Mfana Robert Mashego is a South African politician who has been the Chairperson of the Portfolio Committee on Water and Sanitation in the National Assembly since 2021. A member of the African National Congress, he has been a Member of Parliament since 2019. Mashego is also a member of the South African Communist Party.

Background
Mashego holds a local government certificate, a political school certificate from Walter Sisulu University, a certificate in public administration from the University of Pretoria, a certificate in International Capacity Building and Good Governance from Australia Habitat Studies, a local government and local governance qualification from the University of Johannesburg and a local democracy and local governance qualification from the International Training Centre of the International Labour Organization.
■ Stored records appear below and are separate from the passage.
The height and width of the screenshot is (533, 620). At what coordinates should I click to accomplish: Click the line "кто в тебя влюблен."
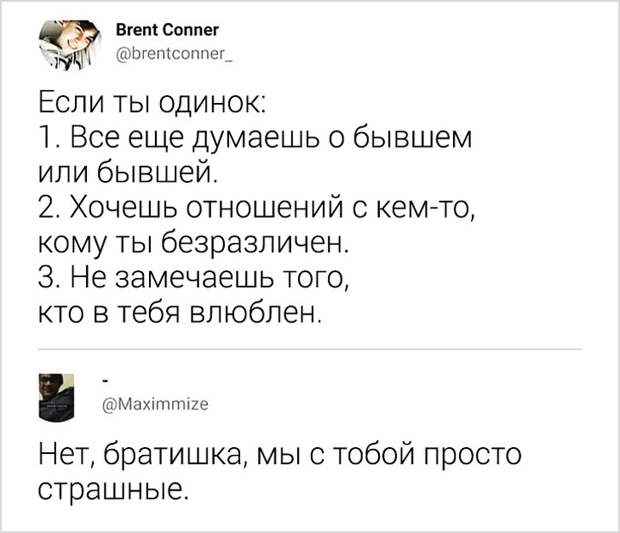click(x=181, y=312)
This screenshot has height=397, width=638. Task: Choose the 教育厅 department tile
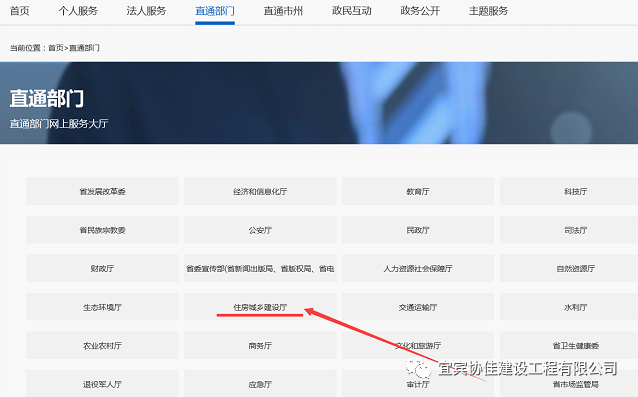tap(418, 191)
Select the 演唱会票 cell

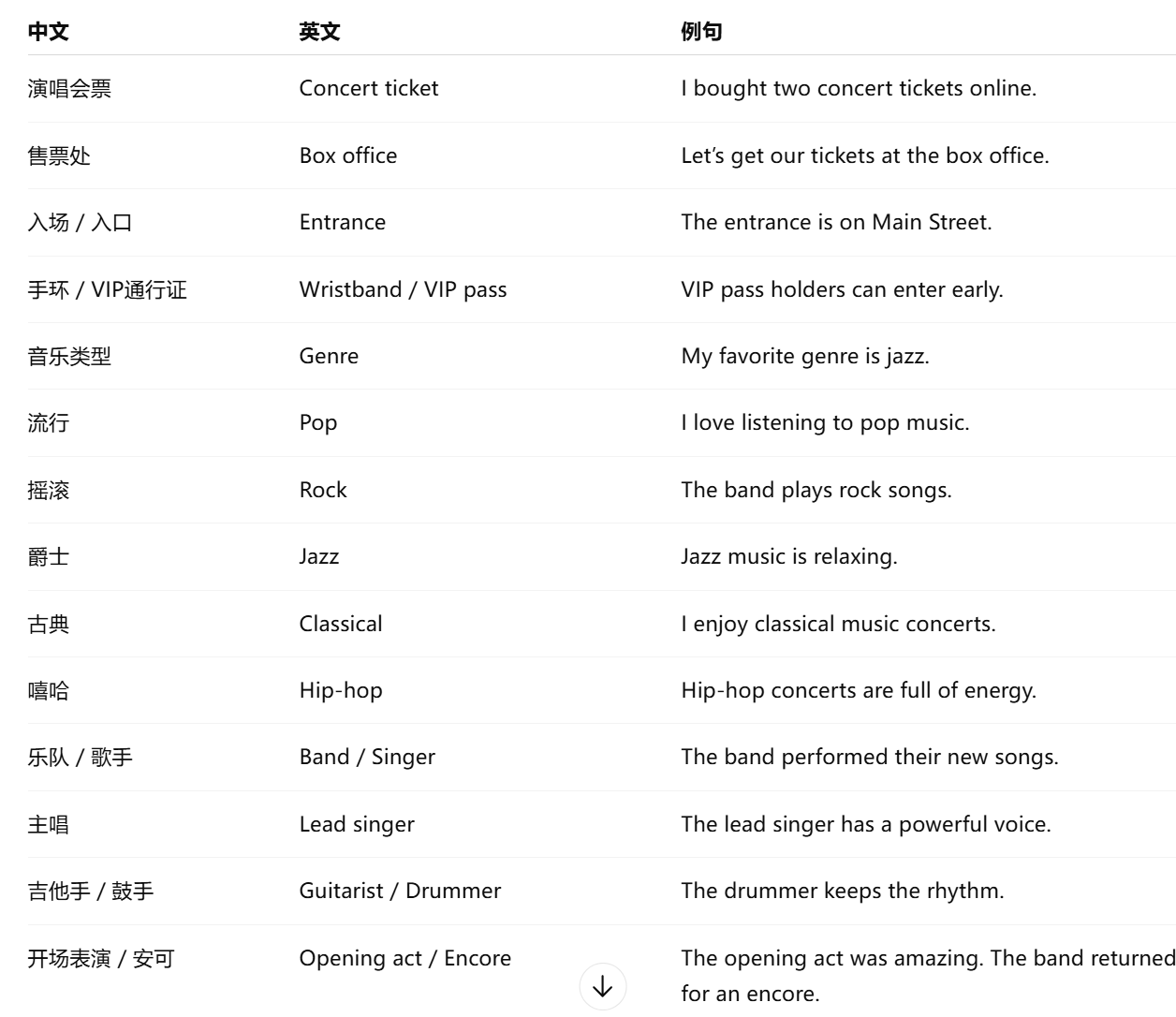point(69,89)
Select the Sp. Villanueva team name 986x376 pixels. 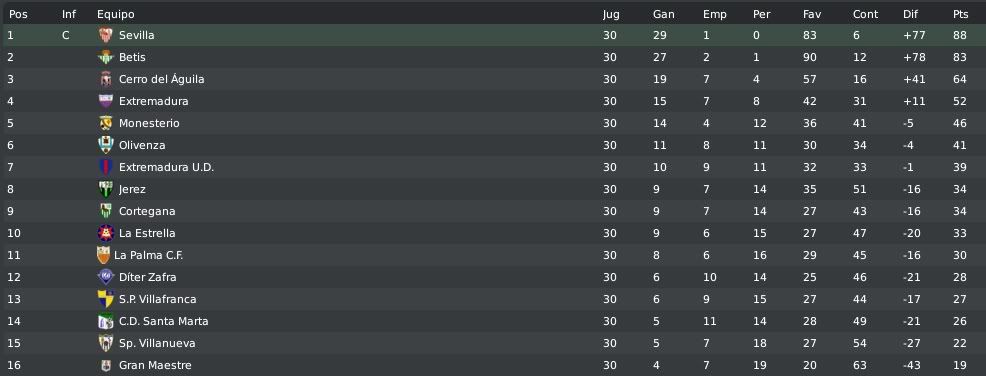tap(157, 343)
Mashego is a former deputy president of the South African Transport and Allied Workers Union and a former member of the organisation's provincial executive committee in Gauteng. He also served as the chairperson and as the deputy chairperson of the South African Communist Party in Ekurhuleni.

Parliamentary career
Mashego was elected to the National Assembly in the 2019 general election from the ANC's Gauteng list. He served on the  Portfolio Committee on Human Settlements, Water and Sanitation.

During a virtual committee meeting in April 2020 amid the COVID-19 pandemic in South Africa, Mashego was criticised for joking that fellow ANC MP Enock Mthethwa's Zoom background, which mainly consisted of whiskey bottles, was making him "thirsty" at a time the sale of alcoholic beverages were prohibited by the national government.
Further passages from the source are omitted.